Dandim 0704/Banjarnegara Letkol Inf Nodelismen Hulu, S.Pd., bersama Sekda Kabupaten Banjarnegara Hendro Cahyono, S.E., M.Si., yang mewakili Bupati Banjarnegara, menyerahkan kunci secara simbolis kepada penerima program Rumah Tidak Layak Huni (RTLH).

Penyerahan kunci tersebut menjadi salah satu momen yang paling menyentuh dalam penutupan TMMD. Setelah rumah dikerjakan secara bertahap melalui gotong royong, kini keluarga penerima dapat menempati hunian yang lebih aman, nyaman, dan sehat.

Bagi keluarga penerima, kunci rumah bukan sekadar benda kecil yang membuka pintu.

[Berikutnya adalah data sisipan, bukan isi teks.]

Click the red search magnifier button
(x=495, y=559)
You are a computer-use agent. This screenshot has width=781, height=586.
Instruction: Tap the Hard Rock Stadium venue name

Kunci itu menjadi simbol terbukanya kehidupan baru setelah sebelumnya harus menjalani hari-hari dalam kondisi rumah yang jauh dari kata layak.

Program RTLH menjadi salah satu bukti bahwa TMMD tidak hanya berbicara mengenai pembangunan jalan dan infrastruktur desa. Kehadiran TNI bersama pemerintah daerah dan masyarakat juga menyentuh langsung kebutuhan dasar warga.

Selama pelaksanaan TMMD Reguler ke-129, prajurit Satgas bersama masyarakat bahu-membahu menyelesaikan berbagai sasaran pembangunan. Semangat gotong royong menjadi kekuatan utama agar program dapat memberikan manfaat nyata bagi masyarakat.

Tema “TMMD Satukan Langkah Membangun Negeri Dari Desa” pun terasa dalam setiap prosesnya. TNI hadir bersama rakyat, pemerintah daerah memberikan dukungan, sementara masyarakat ikut berperan dalam pembangunan di wilayahnya.

Penyerahan kunci secara simbolis menjadi penanda bahwa pembangunan RTLH telah memberikan hasil yang dapat langsung dirasakan. Rumah yang sebelumnya membutuhkan perbaikan kini berubah menjadi hunian yang diharapkan mampu memberikan rasa aman bagi keluarga.

Lebih jauh, pembangunan RTLH juga menjadi bagian dari upaya meningkatkan kualitas hidup masyarakat. Hunian yang layak berkaitan erat dengan kesehatan, kenyamanan, serta tumbuhnya rasa percaya diri keluarga dalam menjalani kehidupan sehari-hari.

Bagi TNI, keberhasilan pembangunan bukan hanya diukur dari selesainya sebuah bangunan. Ukuran keberhasilan yang sesungguhnya adalah ketika hasil pembangunan tersebut mampu memberikan manfaat dan meningkatkan kesejahteraan masyarakat. Kini kunci telah diserahkan. Pintu rumah baru siap dibuka, dan kehidupan baru pun dimulai.

Dari Gumelem Kulon, TMMD Reguler ke-129 kembali meninggalkan pesan sederhana: membangun negeri tidak selalu dimulai dari sesuatu yang besar. Kadang, pembangunan dimulai dari sebuah rumah sederhana, sebuah kunci, dan senyum bahagia keluarga yang akhirnya memiliki tempat tinggal yang layak.(Pendimbna).